◆ Data supplied ◆
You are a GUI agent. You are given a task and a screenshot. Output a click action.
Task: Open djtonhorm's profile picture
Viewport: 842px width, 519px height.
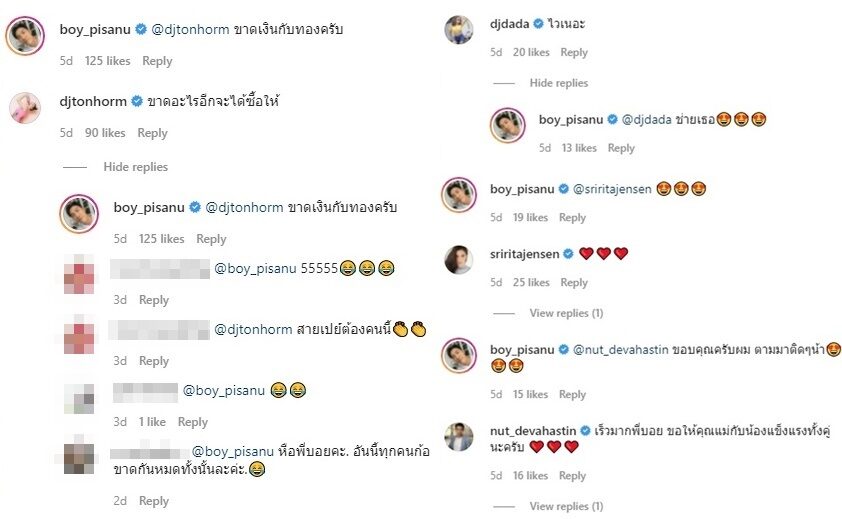pyautogui.click(x=25, y=108)
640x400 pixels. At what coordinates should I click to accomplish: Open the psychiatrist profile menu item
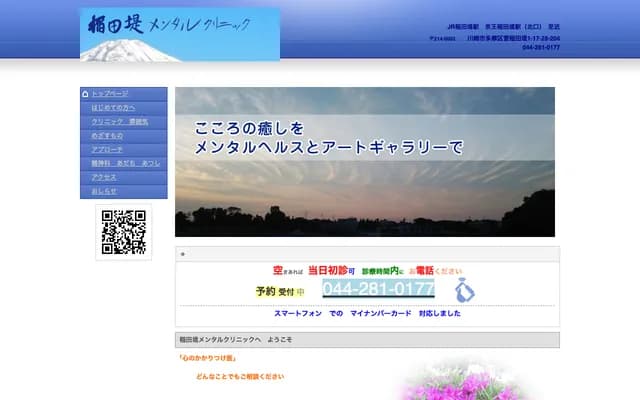coord(124,163)
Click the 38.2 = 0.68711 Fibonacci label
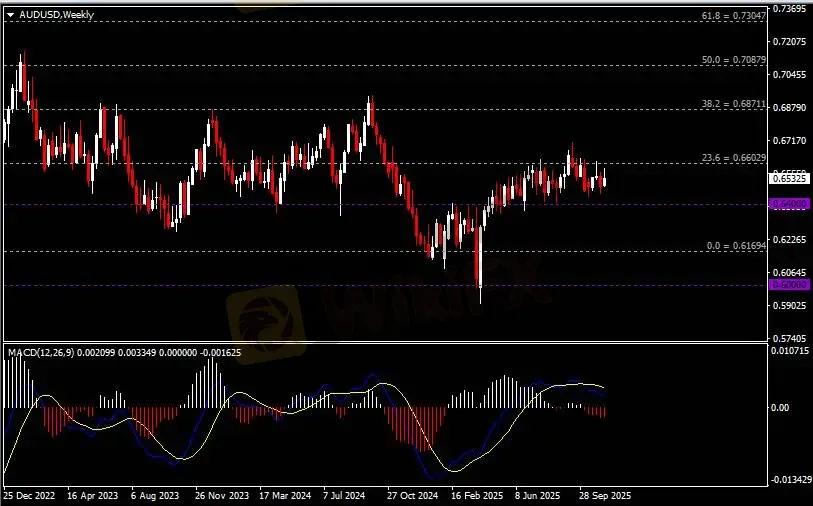The height and width of the screenshot is (506, 813). coord(733,103)
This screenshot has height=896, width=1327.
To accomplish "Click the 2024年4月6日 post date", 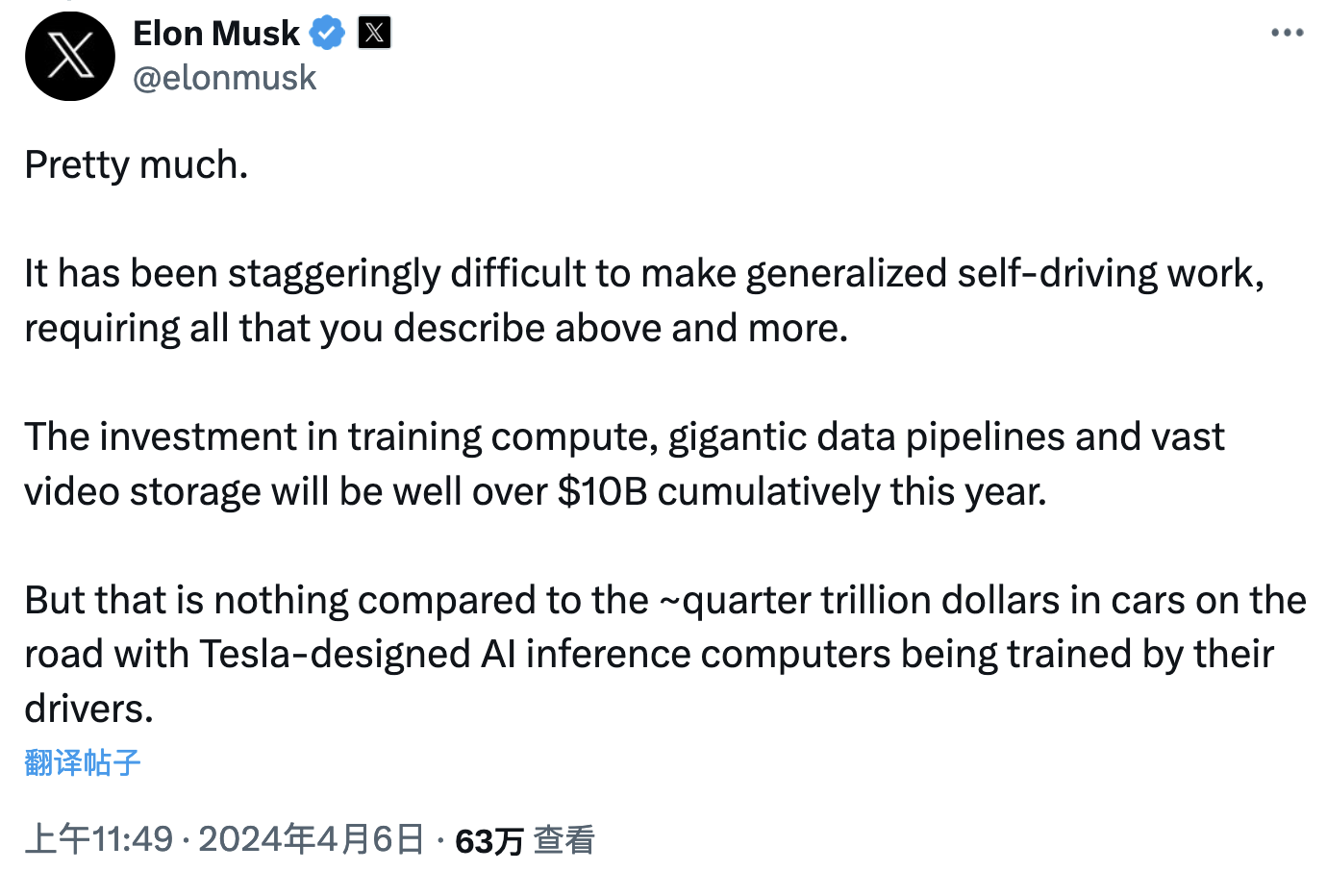I will [311, 839].
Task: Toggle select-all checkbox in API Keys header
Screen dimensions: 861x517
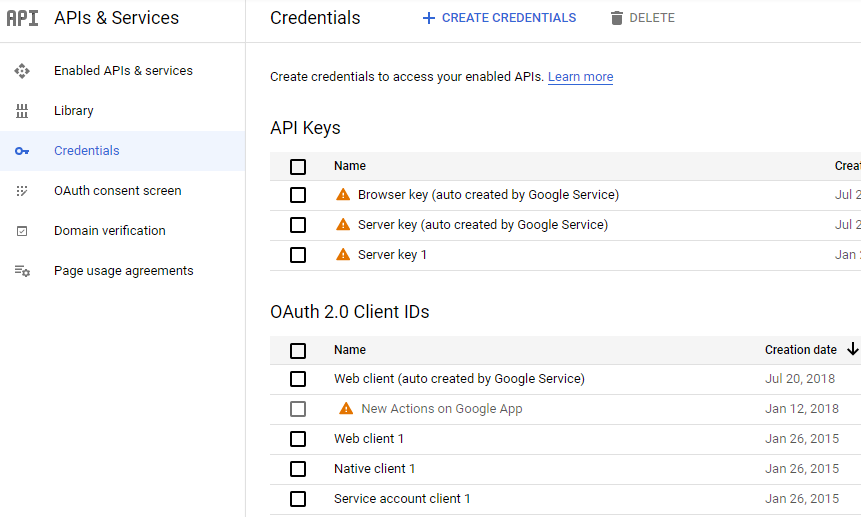Action: (x=298, y=167)
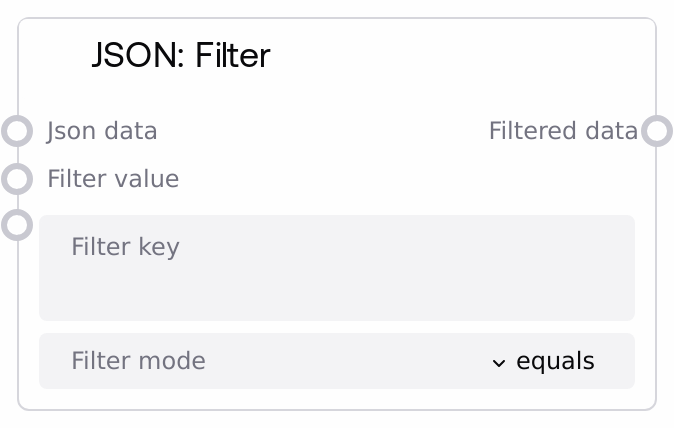674x428 pixels.
Task: Click the "equals" selected value
Action: [x=555, y=361]
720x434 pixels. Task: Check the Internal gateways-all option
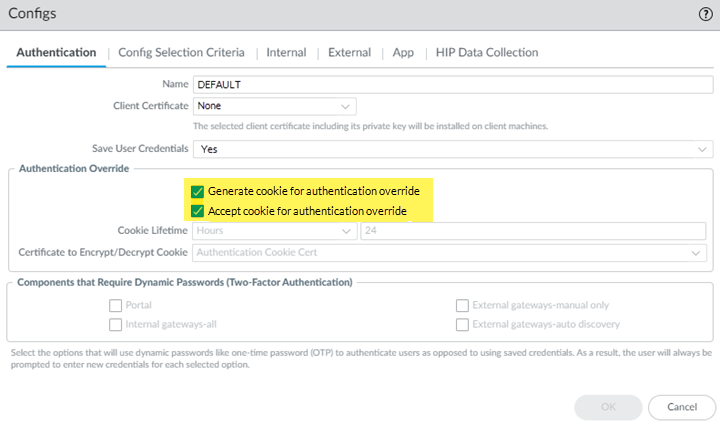pos(116,325)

◆ Task directions ◆
Each line from the line containing "Task: Toggle select-all" through the last line above must be written out exactly, and every picture must be omitted.

◆ Result for this exercise ◆
Task: Toggle select-all checkbox in API Keys header
Screen dimensions: 861x517
Action: (x=298, y=167)
674x428 pixels.
Task: Click the "equals" selected value
Action: [x=555, y=361]
720x434 pixels. Task: Check the Internal gateways-all option
pos(116,325)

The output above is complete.